Demographic variables

Because this study was a population-based survey, demographic variables including sex, age, region, education level, and income were collected. Specifically, sex was categorized as male or female. Age was divided into seven categories: 15–19, 20–29, 30–39, 40–49, 50–59, 60–69, and 70–79 years. Regions were coded from 1 (capital area) to 5 (more distant) using a researcher-defined regional grouping that reflects proximity to the capital and major metropolitan areas: 1 = Seoul, Incheon, Gyeonggi, and Gangwon; 2 = Busan, Ulsan, and Gyeongnam; 3 = Daegu and Gyeongbuk; 4 = Daejeon, Chungcheong, and Sejong; and 5 = Gwangju, Jeolla, and Jeju. Educational status was classified into five levels: elementary school or lower, middle school, high school, current enrollment in college or a master’s program, and a college or master’s degree graduate. Economic status was assessed based on the average monthly household income before tax and categorized into four groups (million KRW): less than 1.5, 1.5 to less than 3, 3 to less than 5, and more than 5. The diagnosis of COVID-19 was recorded dichotomously (yes or no), and the date of diagnosis was collected.

Statistical analysis

All sociodemographic variables were coded as categorical variables.
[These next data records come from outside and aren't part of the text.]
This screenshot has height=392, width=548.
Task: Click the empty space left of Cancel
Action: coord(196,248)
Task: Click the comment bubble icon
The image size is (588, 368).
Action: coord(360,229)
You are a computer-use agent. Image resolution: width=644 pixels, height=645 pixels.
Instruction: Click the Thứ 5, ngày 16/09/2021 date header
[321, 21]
Variables were coded as follows: age (1 = teens to 7 = 70 s), sex (0 = male, 1 = female), COVID-19 infection (0 = not infected, 1 = infected), region (1 = capital area to 5 = most distant), education (1 = elementary or lower to 5 = college or master’s graduate), and income (1 =  < 1.5 million KRW to 4 =  ≥ 5 million KRW). Anxiety and depression were analyzed as continuous variables. To examine whether the data were missing completely at random, Little’s missing completely at random test was conducted. The missing data were handled using a listwise deletion. Of the 2462 participants who completed all three waves, 67 cases with missing income data were excluded. The final analytic sample comprised 2395 individuals with complete data.
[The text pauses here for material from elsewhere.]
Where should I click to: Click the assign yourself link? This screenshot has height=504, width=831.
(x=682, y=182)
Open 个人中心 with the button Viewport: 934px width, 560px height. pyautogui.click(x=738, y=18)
Descriptive statistics were analyzed via chi-square tests and an analysis of variance using SPSS version 26.0. Correlation analyses were conducted to assess the relationships among the predictor variables. Cross-sectional regression analyses were additionally conducted to assess the linearity of the association between age and social isolation or loneliness. We performed MLM using R version 4.4.2. The multilevel model accounted for the longitudinal structure of the data, with repeated measures (three time points) nested within individuals. Model selection was based on the Akaike information criterion (AIC), Bayesian information criterion (BIC), and adjusted BIC (aBIC). The main effects for each age group were examined, and pairwise comparisons of slopes were conducted.

Results

Preliminary analysis

Little’s missing completely at random test indicated that the missing data were random (χ2(7) = 12.606, p = 0.082). No significant baseline differences were found between participants who completed all three waves and those who withdrew regarding COVID-19 diagnosis, depression, anxiety, loneliness, or social isolation (ps > 0.05), indicating that the groups were comparable at baseline.

Descriptive analysis

Table 1 presents the descriptive statistics for the demographic variables. This study included 48.4% male and 51.6% female participants. The distribution of age groups was as follows: 15–19 (6.0%), 20–29 (14.5%), 30–39 (14.8%), 40–49 (19.0%), 50–59 (20.4%), 60–69 (18.0%), and 70–79 years (7.3%). Supplementary Table 1 shows the mean and standard deviations of the key variables.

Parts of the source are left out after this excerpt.